By Rob Gasper
Does the Church need to adapt to modern times? Judging from the spate of headlines after Pope Francis’ “bombshell” interview, it rather seems that the modern world needs to adapt to the Church.
The secular world, for all its sophisticated modernity, seems mud stuck, hopelessly floundering and unable to see beyond its own self-polluted horizons. This lack of vision was readily apparent in the secular media’s treatment of Pope Francis’ profound insights. Out of an interview of approximately 12,000 words covering a wide breadth of topics, the media fixated on a miniscule paragraph concerning the moral teaching of the Church and ripped it so out of context that some Catholic commentators suspect this was done deliberately. Perhaps it was, though I honestly believe that the media has grown so accustomed to viewing the world and the Church through clouded secular lenses, that they have bought into their confined horizontal narrative.
In effect, the media’s reaction to Pope Francis’ words confirmed one of the main themes he was trying to express—namely that, for the Church, the horizontal without the vertical is meaningless. Pope Francis has made this point multiple times through the first year of his papacy. In his address to the cardinals at the Missa pro Ecclesia in March, Francis said, “We can walk as much as we want, we can build many things, but if we do not profess Jesus Christ, things go wrong. We may become a charitable NGO, but not the Church, the Bride of the Lord.”
Was the pope saying that the Church should cease all humanitarian activities? Absolutely not! He was emphasizing that those activities gain their fundamental meaning from the gospel of Jesus Christ. And, apart from the gospel, the Church’s social teaching loses all substantive reference.
Pope Francis’ recent interview is a continuation of this theme. The moral teaching of the Church only has meaning in reference to the gospel of salvation in Jesus Christ. It is through the gospel that we learn about God, His plan, His love for us, and that each human person is beloved, unique, and dignified. As Blessed Pope John Paul II stated, “The gospel of God’s love for man, the gospel of the dignity of the person and the gospel of life are a single and indivisible gospel.” For the Church to preach moral precepts out of context of the gospel from which they flow would be to rob these precepts of their fundamental meaning.
So, was Pope Francis saying that the Church should cease its defense of innocent life? Absolutely not! He was explaining precisely how the Church can reach the wounded and blinded secular world.

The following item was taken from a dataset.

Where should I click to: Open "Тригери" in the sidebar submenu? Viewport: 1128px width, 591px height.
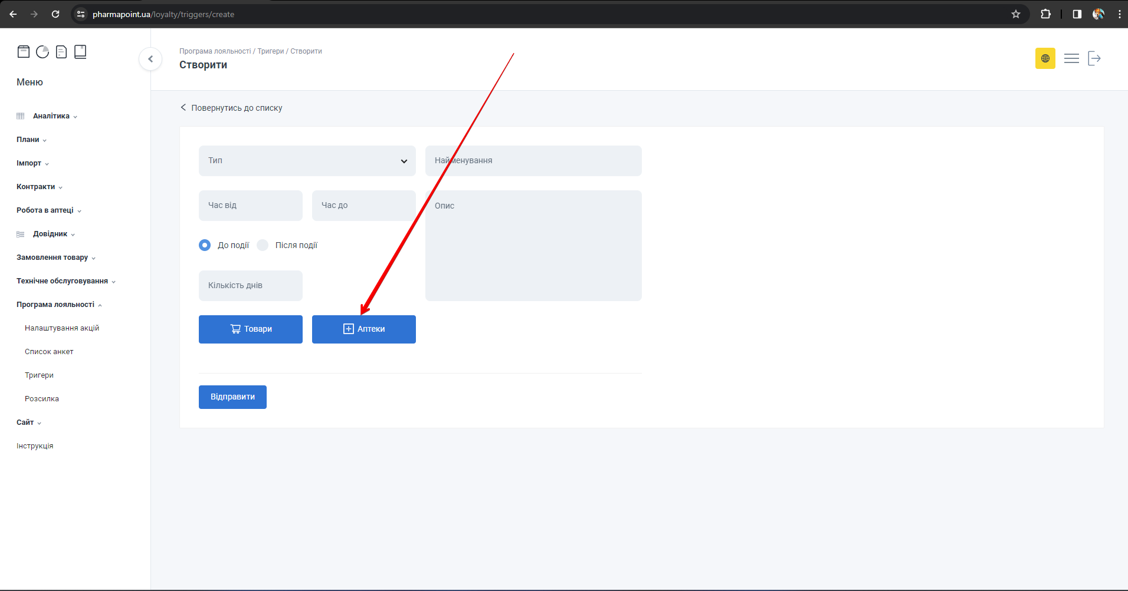tap(39, 375)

Think about this from a secular horizontal perspective for a moment. The problem with looking straight ahead or behind is that perspective becomes muddled around the edges. It is precisely at these edges, where secular vision loses sight, that it also loses value. Life at its weakest—in the womb, in the disabled, in the poor, and in the elderly—becomes expendable. In the center of secular vision, life becomes hyper-magnified leading to a culture of celebrity and pleasure seeking. It is only with a view from the vertical—from above—that the periphery becomes clear and the center evens out. Pope Francis wants to bring the secular world to this viewpoint, and it is only by preaching the gospel that man can be brought to those heights.
We in the pro-life movement can learn much from Pope Francis. Do we trust too much in secular processes at the expense of seeking to reorient the culture to value the human person? Do our alliances and compromises belie that we, too, have adopted a horizontal view, losing sight of the most marginalized of preborn persons—those hardest to defend especially due to the circumstances in which they were conceived? Do our alliances and compromises lead us into losing sight of the dignity of the poor and marginalized living among us? These are sobering thoughts well worth considering, and only a few that came to mind while reading through Pope Francis’ interview.
Instead of a stinging rebuke to the pro-life movement as the media categorized it, this interview stands as an invitation and blueprint to radically strengthen our efforts and unite them with the single and indivisible gospel of life.
Rob Gasper is a senior research analyst for American Life League and is the editor of ALL News.